- _Working data_:
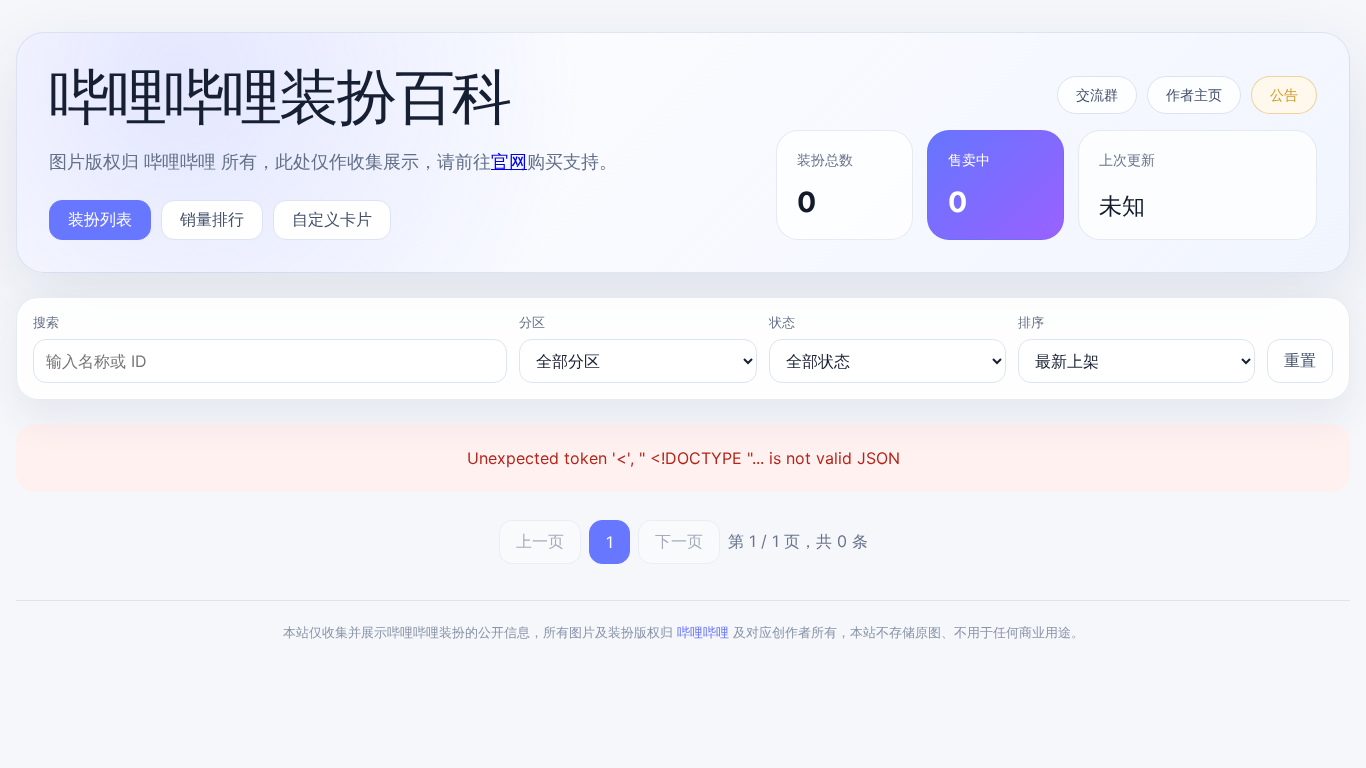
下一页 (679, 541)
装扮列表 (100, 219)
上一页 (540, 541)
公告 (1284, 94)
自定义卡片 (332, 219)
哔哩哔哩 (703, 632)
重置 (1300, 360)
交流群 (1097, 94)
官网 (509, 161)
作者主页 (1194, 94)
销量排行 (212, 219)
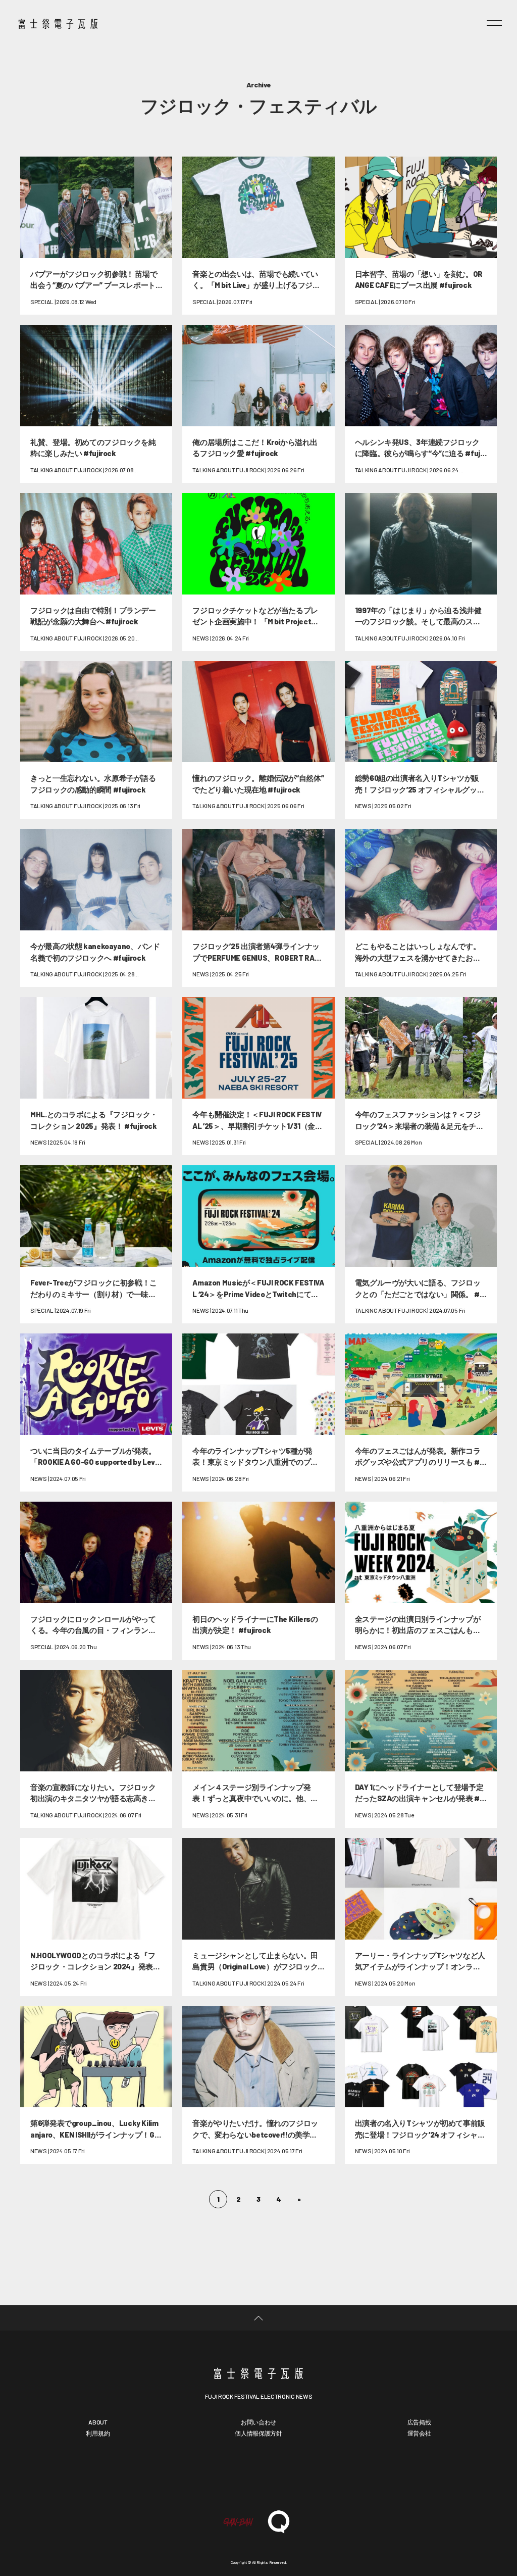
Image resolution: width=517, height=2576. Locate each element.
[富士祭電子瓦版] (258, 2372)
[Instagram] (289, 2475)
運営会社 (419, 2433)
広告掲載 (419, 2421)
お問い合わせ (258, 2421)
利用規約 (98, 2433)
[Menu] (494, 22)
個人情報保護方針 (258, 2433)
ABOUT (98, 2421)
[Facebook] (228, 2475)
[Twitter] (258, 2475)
--
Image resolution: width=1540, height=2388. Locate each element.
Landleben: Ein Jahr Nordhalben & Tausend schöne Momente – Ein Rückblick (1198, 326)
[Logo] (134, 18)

- _Assignment_: Out of the entries, report each line that contains the word "width".

- _Output of the exercise_:
Image resolution: width=517, height=2576. Locate each element.
Image resolution: width=1540, height=2388. Locate each element.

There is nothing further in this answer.